## Task goal
Render every line of the items below as a JSON list of strings, with one string per line and blank lines omitted.

## Entries shown
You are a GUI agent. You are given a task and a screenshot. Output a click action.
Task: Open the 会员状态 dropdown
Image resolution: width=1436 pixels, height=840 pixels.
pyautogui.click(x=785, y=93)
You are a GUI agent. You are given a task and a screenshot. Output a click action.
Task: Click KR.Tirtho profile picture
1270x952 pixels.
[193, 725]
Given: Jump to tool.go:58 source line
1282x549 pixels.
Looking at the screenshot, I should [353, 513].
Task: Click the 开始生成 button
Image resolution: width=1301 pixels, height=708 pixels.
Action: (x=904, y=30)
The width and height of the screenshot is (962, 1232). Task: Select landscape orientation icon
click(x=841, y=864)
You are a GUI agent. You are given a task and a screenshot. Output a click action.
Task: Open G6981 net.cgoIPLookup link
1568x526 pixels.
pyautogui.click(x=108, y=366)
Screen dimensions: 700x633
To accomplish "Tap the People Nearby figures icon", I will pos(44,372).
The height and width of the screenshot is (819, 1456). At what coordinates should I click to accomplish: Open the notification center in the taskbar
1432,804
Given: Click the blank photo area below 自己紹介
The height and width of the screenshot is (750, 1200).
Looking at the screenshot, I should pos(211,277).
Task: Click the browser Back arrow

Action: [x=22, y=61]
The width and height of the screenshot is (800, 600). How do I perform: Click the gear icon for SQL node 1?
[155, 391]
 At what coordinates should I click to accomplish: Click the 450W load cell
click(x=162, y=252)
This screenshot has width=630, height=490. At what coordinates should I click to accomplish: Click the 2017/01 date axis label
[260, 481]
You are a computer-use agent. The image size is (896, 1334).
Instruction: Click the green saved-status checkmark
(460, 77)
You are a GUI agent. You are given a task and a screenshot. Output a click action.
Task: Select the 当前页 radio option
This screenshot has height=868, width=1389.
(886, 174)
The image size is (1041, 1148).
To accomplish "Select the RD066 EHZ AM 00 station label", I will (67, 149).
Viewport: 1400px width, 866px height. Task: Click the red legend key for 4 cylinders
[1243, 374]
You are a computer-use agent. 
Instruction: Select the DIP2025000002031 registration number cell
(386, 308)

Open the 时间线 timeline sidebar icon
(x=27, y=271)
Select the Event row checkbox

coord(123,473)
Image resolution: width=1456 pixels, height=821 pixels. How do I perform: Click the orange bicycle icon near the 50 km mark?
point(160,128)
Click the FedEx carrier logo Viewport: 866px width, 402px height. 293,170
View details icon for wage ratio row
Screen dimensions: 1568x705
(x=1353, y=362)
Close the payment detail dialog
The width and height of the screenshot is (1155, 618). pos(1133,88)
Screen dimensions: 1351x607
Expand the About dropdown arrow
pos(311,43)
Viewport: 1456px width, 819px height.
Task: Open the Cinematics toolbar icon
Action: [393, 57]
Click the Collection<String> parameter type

## Response for this exercise
[
  "You are a GUI agent. You are given a task and a screenshot. Output a click action.",
  "Task: Open the 会员状态 dropdown",
  "Image resolution: width=1436 pixels, height=840 pixels.",
  "pyautogui.click(x=785, y=93)",
  "You are a GUI agent. You are given a task and a screenshot. Output a click action.",
  "Task: Click KR.Tirtho profile picture",
  "1270x952 pixels.",
  "[193, 725]",
  "Given: Jump to tool.go:58 source line",
  "1282x549 pixels.",
  "Looking at the screenshot, I should [353, 513].",
  "Task: Click the 开始生成 button",
  "Image resolution: width=1301 pixels, height=708 pixels.",
  "Action: (x=904, y=30)",
  "The width and height of the screenshot is (962, 1232). Task: Select landscape orientation icon",
  "click(x=841, y=864)",
  "You are a GUI agent. You are given a task and a screenshot. Output a click action.",
  "Task: Open G6981 net.cgoIPLookup link",
  "1568x526 pixels.",
  "pyautogui.click(x=108, y=366)",
  "Screen dimensions: 700x633",
  "To accomplish \"Tap the People Nearby figures icon\", I will pos(44,372).",
  "The height and width of the screenshot is (819, 1456). At what coordinates should I click to accomplish: Open the notification center in the taskbar",
  "1432,804",
  "Given: Click the blank photo area below 自己紹介",
  "The height and width of the screenshot is (750, 1200).",
  "Looking at the screenshot, I should pos(211,277).",
  "Task: Click the browser Back arrow",
  "Action: [x=22, y=61]",
  "The width and height of the screenshot is (800, 600). How do I perform: Click the gear icon for SQL node 1?",
  "[155, 391]",
  " At what coordinates should I click to accomplish: Click the 450W load cell",
  "click(x=162, y=252)",
  "This screenshot has width=630, height=490. At what coordinates should I click to accomplish: Click the 2017/01 date axis label",
  "[260, 481]",
  "You are a computer-use agent. The image size is (896, 1334).",
  "Instruction: Click the green saved-status checkmark",
  "(460, 77)",
  "You are a GUI agent. You are given a task and a screenshot. Output a click action.",
  "Task: Select the 当前页 radio option",
  "This screenshot has height=868, width=1389.",
  "(886, 174)",
  "The image size is (1041, 1148).",
  "To accomplish \"Select the RD066 EHZ AM 00 station label\", I will (67, 149).",
  "Viewport: 1400px width, 866px height. Task: Click the red legend key for 4 cylinders",
  "[1243, 374]",
  "You are a computer-use agent. ",
  "Instruction: Select the DIP2025000002031 registration number cell",
  "(386, 308)",
  "Open the 时间线 timeline sidebar icon",
  "(x=27, y=271)",
  "Select the Event row checkbox",
  "coord(123,473)",
  "Image resolution: width=1456 pixels, height=821 pixels. How do I perform: Click the orange bicycle icon near the 50 km mark?",
  "point(160,128)",
  "Click the FedEx carrier logo Viewport: 866px width, 402px height. 293,170",
  "View details icon for wage ratio row",
  "Screen dimensions: 1568x705",
  "(x=1353, y=362)",
  "Close the payment detail dialog",
  "The width and height of the screenshot is (1155, 618). pos(1133,88)",
  "Screen dimensions: 1351x607",
  "Expand the About dropdown arrow",
  "pos(311,43)",
  "Viewport: 1456px width, 819px height.",
  "Task: Open the Cinematics toolbar icon",
  "Action: [393, 57]",
  "Click the Collection<String> parameter type"
]